Independencia de quita y pon

Los sucesivos intentos de proclamar la República independiente de Cataluña tienen una larga tradición histórica de fugacidad. El 14 de abril de 1931 Lluís Companys y Francesc Maciá, aprovechando la euforia de la caída de la monarquía borbónica, proclamaron con una diferencia de hora y media primero la República y después el Estado catalán. Una situación alegal que duró solo unos pocos días tras la promesa de las nuevas autoridades republicanas de Madrid de redactar un Estatuto de Autonomía.
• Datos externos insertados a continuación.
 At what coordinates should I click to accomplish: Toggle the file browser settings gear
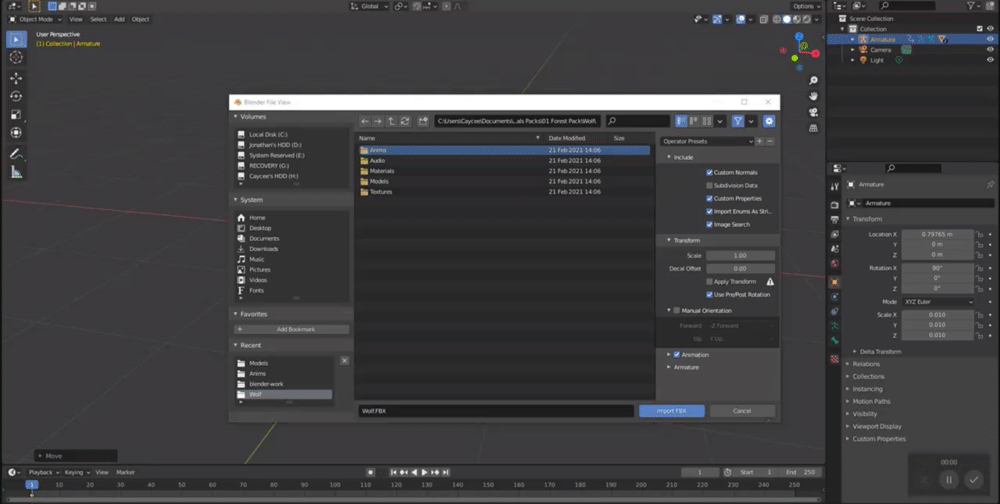point(769,121)
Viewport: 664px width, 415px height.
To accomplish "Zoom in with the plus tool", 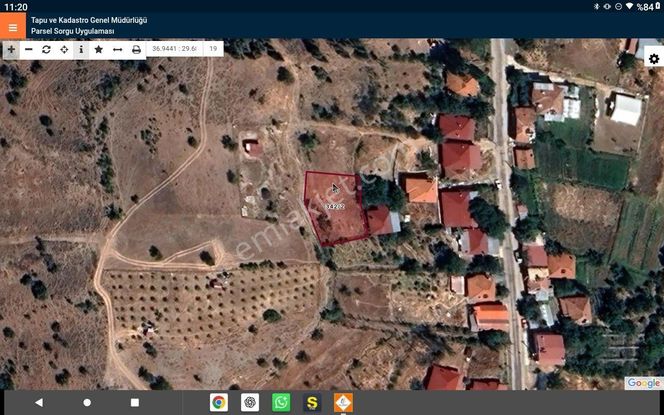I will 11,49.
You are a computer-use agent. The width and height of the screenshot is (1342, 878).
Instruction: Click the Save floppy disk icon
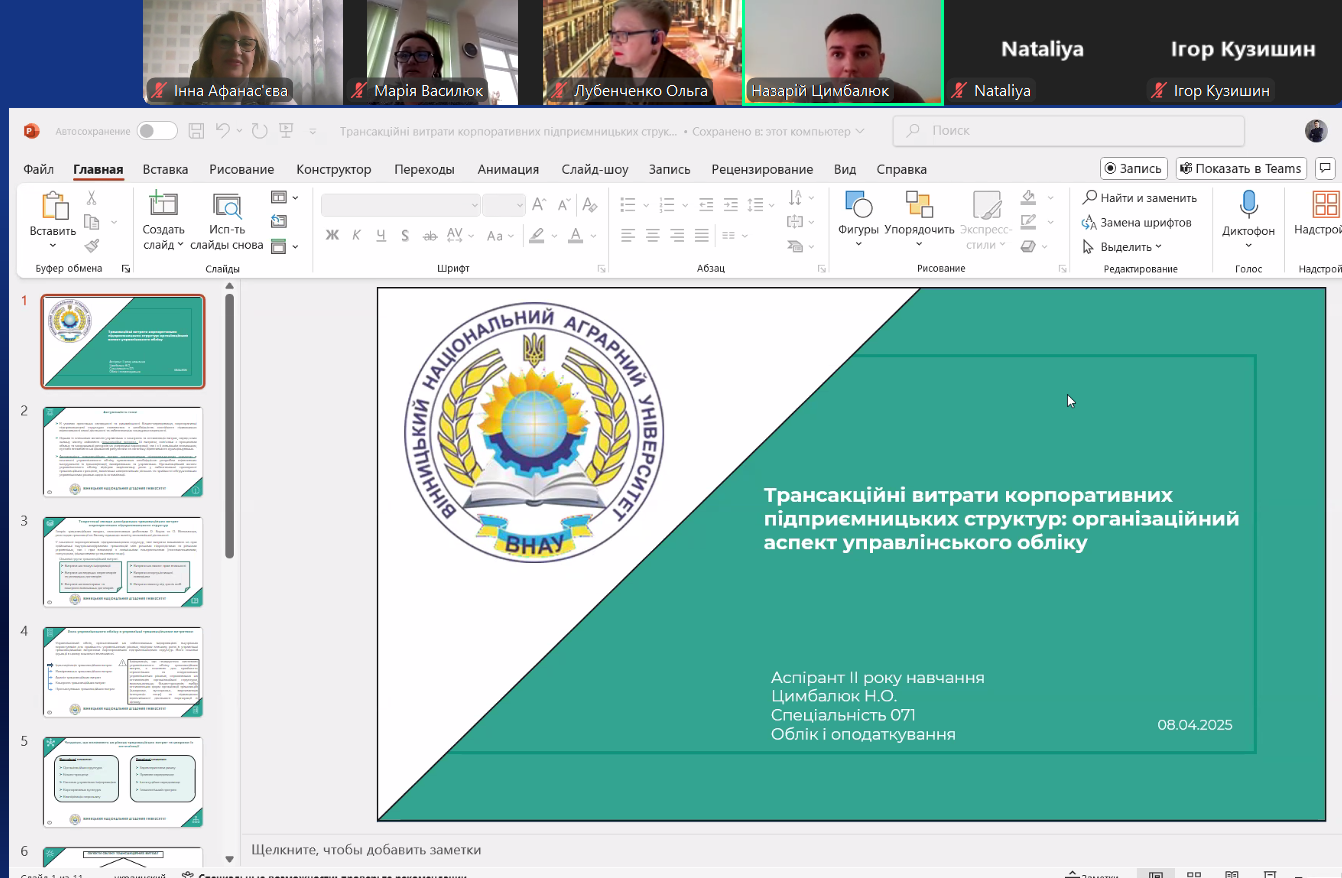point(196,131)
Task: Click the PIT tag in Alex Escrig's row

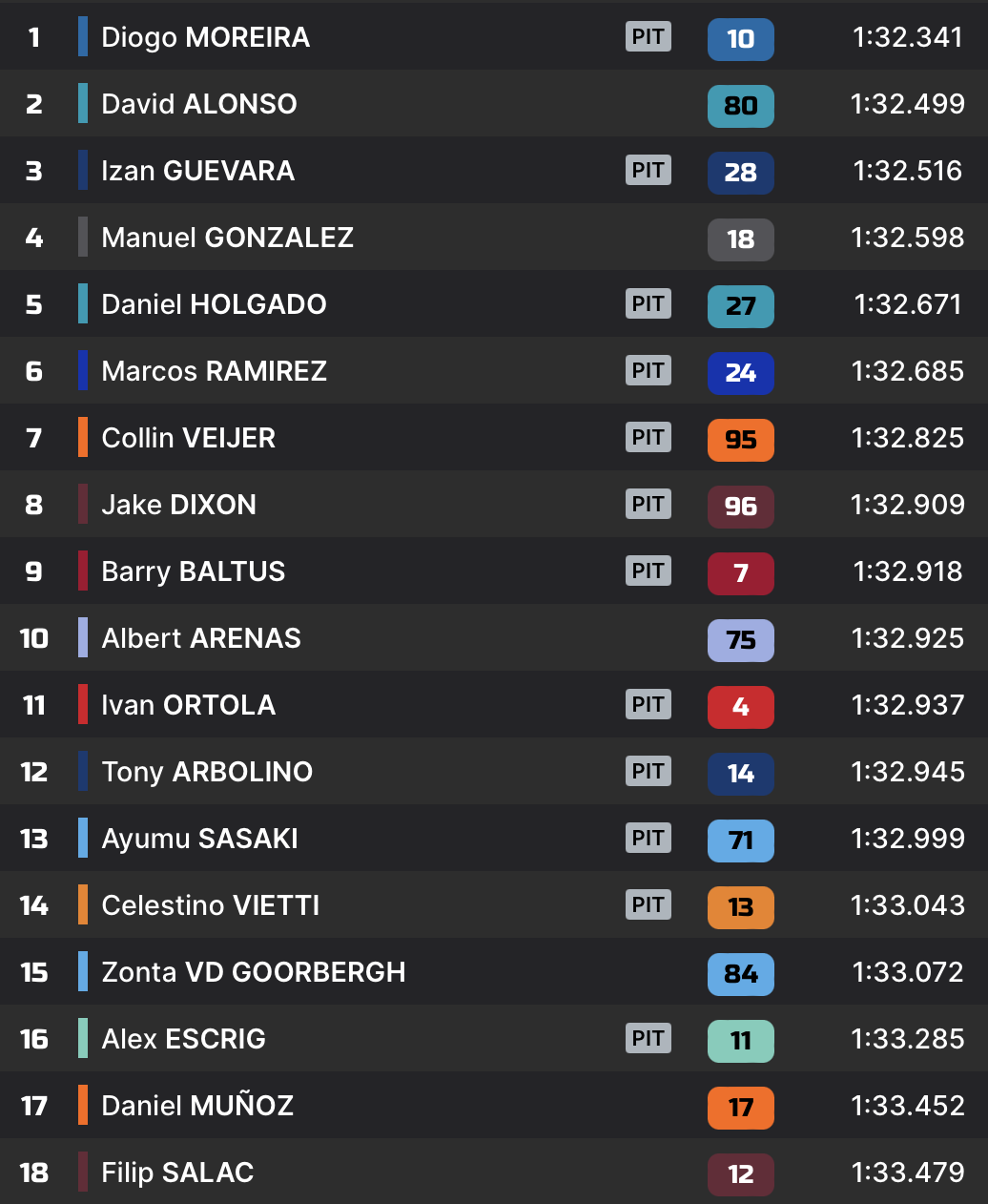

Tres años más tarde, el 6 de octubre de 1934, Lluís Companys proclamó la República catalana dentro del marco de la República española, lo que dio paso a la intervención del Ejército al mando del general Batet. Hubo 46 muertos y tres mil detenidos, entre ellos el propio Companys y el resto de los dirigentes secesionistas.

El destino final de los principales protagonistas de este episodio resultó trágico. El general Batet, catalán y conspicuo republicano, fue fusilado el 18 de febrero de 1937 y Companys, ya terminada la Guerra Civil y exiliado en Francia, fue detenido por la Gestapo y entregado a la dictadura franquista, que lo fusiló en el castillo de Montjuic el 14 de octubre de 1940. Y así terminaron, de forma abrupta y con gran desgarro social, los dos primeros intentos serios de proclamar una República catalana independiente. Luego llegó la larga noche de piedra del franquismo y esas aspiraciones quedaron congeladas hasta la muerte del dictador y el inicio de la transición a la democracia. Confiaron entonces los partidarios de la República catalana en que, transcurrido el tiempo, y consolidada una comunidad autónoma a la que se han ido transfiriendo las principales competencias del Estado (excepto el control de fronteras, la representación exterior, la recaudación de impuestos, la defensa nacional, y la seguridad social) habría llegado el momento de reivindicar la independencia, contando para apoyarla con una intensa movilización de una parte importante de la ciudadanía a la que se prometió poco menos que la absoluta felicidad civil en el nuevo Estado. Y todo ello amenizado con música de un Lluís Llach que, después de un largo viaje por el Mediterráneo, hubiera llegado por fin a Ítaca. El resto es historia próxima y conocida. Hasta que arribamos a este momento en que la mayoría del Parlamento catalán, desbordando la legalidad vigente, anunció la posibilidad de declarar la independencia el pasado 10 de octubre. Una situación teñida de dramatismo que concluyó con una formulación ambigua del presidente de la Generalitat sobre el derecho a crear un Estado independiente pero aplazado en el tiempo mientras se negocia la independencia.

Pocas veces en la historia se habrá dado el caso de una declaración de independencia que haya durado menos en la boca del mismo que se apresuró a proclamarla. Tan pronto como la anunció la dejó inmediatamente sin efecto. Visto lo visto el presidente del Gobierno ha resuelto recurrir al artículo 155 de la Constitución para emplazar al señor Puigdemont a que explique con claridad si ha proclamado o no la independencia, porque del texto de su discurso no se deduce nada definitivo. El artículo 155 da un amplísimo margen de discrecionalidad al Gobierno para que adopte las "medidas necesarias" para restaurar la legalidad. Medidas que pueden ser acertadas o erróneas pero nunca arbitrarias ni desaforadas.